WhiteSpider working with Berry Global
Berry Global is a leading global design and engineering company in plastic products.
Berry Global is today a global design and engineering company in packaging and protection solutions. The group has nearly 50,000 staff with operations in 33 countries with no fewer than 290 locations, providing a geographical footprint that allows it to operate close to its customers.
In 2019 Berry Global undertook the purchase of Berry Global, one of Europe's largest supplier of plastic packaging and a turnover of £4bn, which expanded its reach from a predominantly American operation, to a truly global operation with a significant number of locations in each continent.
The group turned over $12bn in 2019.
Berry Global’s European Operations
Berry Global has manufacturing operations across many European countries. Being a supplier of plastic packaging for the food industry, where shelf life can be limited and stock turnover rapid, the resilience of its operations is critical.
In 2018, Berry (RPC at the time) had made significant investments in new HP compute and storage in the form of ProLiant and 3PAR. This improved business performance, and the intention was to migrate all workloads to this new hardware and have it provisioned in an architecture that it could easily assimilate other applications and services that were at the time hosted at remote sites. With continued business growth the IT team saw that that additional capacity and greater resilience was needed to be built into the infrastructure. They also needed to reduce the underlying complexity that had resulted from multiple mergers and acquisitions.
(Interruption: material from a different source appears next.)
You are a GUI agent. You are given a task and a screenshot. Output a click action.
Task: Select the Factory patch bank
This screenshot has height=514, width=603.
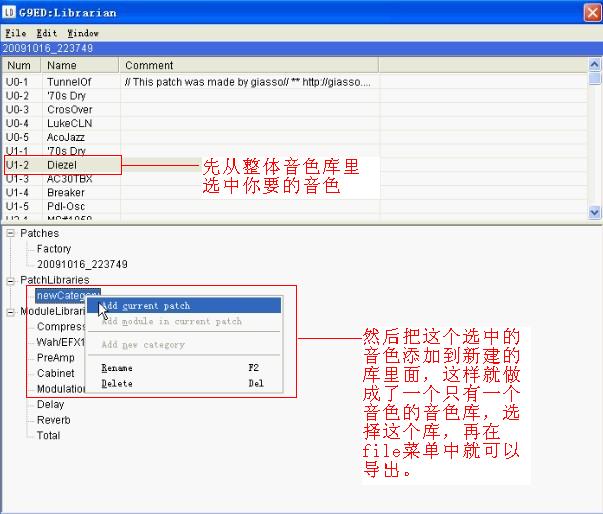point(54,249)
“The existing system we’ve been operating from for several years has, so far, met the demands of business as we’ve grown, both in terms of number of devices and higher demands on applications,” said Roger Mann, Berry Global’s Infrastructure Architect. “However, we needed more capacity and a simpler, more resilient network as the infrastructure was becoming more complex to manage and harder to control”.
Specific challenges the company was looking to overcome:
- Infrastructure resilience: It was known that an outage in the company’s manufacturing plants would result in significant financial and reputational damage.
- Simplification: Growth and acquisition had resulted in multiple technologies and a complex network. The cost and challenge of operating this was becoming a significant burden
- Transformation: The business was looking for an IT solution that could support rapid change and growth enabling the IT team to be more responsive to busines requirements.
- Cost reduction: Even with an expanding IT infrastructure and new technology, the business needed to make cost savings.
WhiteSpider’s approach
The initial work undertaken by WhiteSpider focused around Berry Global’s current data centre (DC) setup. They had confirmed in the initial discussions that the existing DC solution caused concern due to its potential resilience and the scalability required of their growing infrastructure. WhiteSpider carried out a detailed audit, which investigated both the technology (the infrastructure, configuration, architecture and usage etc) and the people (requirements, experience and expectations of a modern IT service).
This highlighted several areas of improvement to enable the busines to adapt to meet modern-day demands as required by a data centre within any organisation. These included:
- Users of Berry Global’s network wanting a more flexible solution.
- Higher expectations for reliability and speed.
- The need to reduce downtime at any point, both planned and unplanned.
- The understanding that the HP solution was not sufficient to support the growth and change in the business.
- The need for the IT team to focus on ‘transformation’ rather than ‘operation’.